This is an extension, a record of the conversation we had in the break-out room on creating a community for your work. It would apply to any creative situation where an audience is willing to engage with the content created. A community of consumers or patrons to sustain the project. I have been always interested in books, specifically architectural books, and design books, was in publishing for around 4years, and now documenting the landscape of architectural design publishing in India. It is a useful book but of a different niche category. To give a background, architectural books in early modernist times were instruments to push theories and manifestos of spatial planning and design strategies. Then it became about pitching how the architectural practice practices, an office portfolio. Current trends, of what I have been able to identify are research projects by practices that get made into books. It has also become relatively easier to produce books hence offices also now have a periodic interval where they compile their work into books for sale. Almost all of these are printed books, with very expensive production costs. On kindle though, there are a few local authors putting documents out. You come to know about them through conversations or sometimes on Facebook. But then they are very few in number and most of the material from the newer batch of authors especially from a non-research design background I am very critical about. Printed books, who produce them are established architectural practices. Most of them have fans but that number is reducing. This brings me to the point of community building around ideas.
An important aspect is different platforms have different people groups who create content in them. I like reading on kindle and I like it as a space to consume ideas but it is essential to note that there is specific demography who kindle works for therefore only certain ideas would sell on the site. Ideas that I work with don't have a market in this space. This is based on whatever I could find about the landscape till now. My thinking about books comes from the point of view of ideas that can be made into books instead of the other way around where Rob is firstly catering to the reader first and then the content. The attribute to look at is how do you generate an audience for a book. Now Rob builds it on the go but that isn't always possible or it could be seen as one of the ways. It may be how we are trained but we were told to focus on work and then let work generate its own audience in time. The need for an audience for a book I would say is a very current social media urgency with an aspiration to sell. But to sell what you need is to be popular. Popularity is a form of patronage that makes at least a certain amount of material consumption after production possible. Of late doing something interesting on social media can get followers while in the process, pitching them ideas that could be anything from t-shirts to podcasts to books. Early entry into any virtual space these days can draw attention and therefore an audience, in addition to benchmarks of production being very low.
NFTs are a good example of this, case study to observe why certain jpegs sell. Looking at the history of roam and #roamcult is another worthwhile example of community building around ideas and how it is sustained. For every community to grow you need evangelists who will push the pitch for you.
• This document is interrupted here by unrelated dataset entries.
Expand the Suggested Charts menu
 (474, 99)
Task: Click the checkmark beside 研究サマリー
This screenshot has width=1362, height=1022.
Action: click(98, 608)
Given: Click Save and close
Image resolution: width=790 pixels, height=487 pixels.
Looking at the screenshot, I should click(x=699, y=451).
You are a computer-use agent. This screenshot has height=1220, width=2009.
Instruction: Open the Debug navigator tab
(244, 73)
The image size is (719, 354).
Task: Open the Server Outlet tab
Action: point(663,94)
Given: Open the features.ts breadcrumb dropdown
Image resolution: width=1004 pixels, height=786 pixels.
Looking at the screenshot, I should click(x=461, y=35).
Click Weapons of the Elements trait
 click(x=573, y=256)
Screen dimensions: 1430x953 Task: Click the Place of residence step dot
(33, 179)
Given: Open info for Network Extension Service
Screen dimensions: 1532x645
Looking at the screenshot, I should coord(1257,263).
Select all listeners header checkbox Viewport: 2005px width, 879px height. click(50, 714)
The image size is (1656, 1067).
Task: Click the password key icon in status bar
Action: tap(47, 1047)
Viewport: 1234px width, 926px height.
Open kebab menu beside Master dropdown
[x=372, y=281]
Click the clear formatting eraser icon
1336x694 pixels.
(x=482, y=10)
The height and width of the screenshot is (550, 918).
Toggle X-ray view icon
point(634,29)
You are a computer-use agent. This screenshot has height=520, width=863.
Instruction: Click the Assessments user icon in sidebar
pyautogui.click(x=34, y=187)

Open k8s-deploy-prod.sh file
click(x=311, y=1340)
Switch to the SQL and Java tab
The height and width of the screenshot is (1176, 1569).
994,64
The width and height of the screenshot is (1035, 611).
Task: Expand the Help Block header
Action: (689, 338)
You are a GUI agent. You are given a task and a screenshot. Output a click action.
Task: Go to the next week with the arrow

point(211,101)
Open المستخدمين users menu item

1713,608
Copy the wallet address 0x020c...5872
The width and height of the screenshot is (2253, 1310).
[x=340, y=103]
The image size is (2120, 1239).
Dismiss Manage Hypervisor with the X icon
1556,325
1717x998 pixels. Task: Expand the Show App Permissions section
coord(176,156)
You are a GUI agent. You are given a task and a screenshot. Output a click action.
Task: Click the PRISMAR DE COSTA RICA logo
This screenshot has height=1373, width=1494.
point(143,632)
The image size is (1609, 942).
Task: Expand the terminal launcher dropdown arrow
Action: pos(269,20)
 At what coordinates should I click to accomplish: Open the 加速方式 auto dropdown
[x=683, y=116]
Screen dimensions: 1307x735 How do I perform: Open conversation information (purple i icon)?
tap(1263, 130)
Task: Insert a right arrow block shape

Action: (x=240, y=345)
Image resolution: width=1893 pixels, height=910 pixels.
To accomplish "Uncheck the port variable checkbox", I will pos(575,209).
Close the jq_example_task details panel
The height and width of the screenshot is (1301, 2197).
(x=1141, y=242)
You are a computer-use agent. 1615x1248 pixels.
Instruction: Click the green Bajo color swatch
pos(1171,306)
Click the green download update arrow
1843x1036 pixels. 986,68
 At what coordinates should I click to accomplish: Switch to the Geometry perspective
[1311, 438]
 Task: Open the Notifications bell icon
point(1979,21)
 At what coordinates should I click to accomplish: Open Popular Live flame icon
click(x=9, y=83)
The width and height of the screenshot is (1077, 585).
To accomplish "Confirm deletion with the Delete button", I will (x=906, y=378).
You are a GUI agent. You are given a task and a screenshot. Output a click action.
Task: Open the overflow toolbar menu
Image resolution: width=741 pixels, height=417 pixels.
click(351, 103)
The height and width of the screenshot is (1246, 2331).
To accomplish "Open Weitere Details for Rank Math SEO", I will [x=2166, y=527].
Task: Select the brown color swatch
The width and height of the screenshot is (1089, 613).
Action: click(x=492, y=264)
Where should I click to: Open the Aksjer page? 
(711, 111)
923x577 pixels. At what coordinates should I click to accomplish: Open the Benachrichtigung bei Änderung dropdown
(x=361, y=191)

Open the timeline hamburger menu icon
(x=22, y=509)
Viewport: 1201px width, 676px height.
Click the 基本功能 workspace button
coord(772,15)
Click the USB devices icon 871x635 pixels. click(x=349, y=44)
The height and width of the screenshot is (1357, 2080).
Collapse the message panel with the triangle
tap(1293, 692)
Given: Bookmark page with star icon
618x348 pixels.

Ideally, those are the people who will build the audience for your work by explaining it and customize the ideas for different use cases. Both of these roam were very successful in the early days. The other tires of the community that an idea generates are the believers and then the extended, you could call worshippers who occasionally visit. 1. the gospel, 2. its evangelists, 3. believers, 4. worshippers, all communities of consumption need assembling in some way. Critics the fifth category is now tricky to address. These are the various tires I have observed in online community-building activities. Rob's work is now just at the gospel stage that we have access to via the book. Because of how the book is linked with other books I have purchased his other two books as well. So there is a lot more in the works that make books successful than just testing audiences. We are also in a time when teams are essential to selling ideas, even Rob works with the buddy who does certain aspects of the work. The exercises even if its state has a single author is at the end a partnership. It is a network that builds ideas and helps in sustaining them. For a book to reach the numbers Rob projects there is a lot of work. What I didn't crack during my work was distribution. Rob's main focus is distribution. All of the community building falls in distribution. Writing of a book is one, its distribution and maintaining sales is completely another is the argument I push here. The author at times can only focus on producing text and it should be just fine is my point.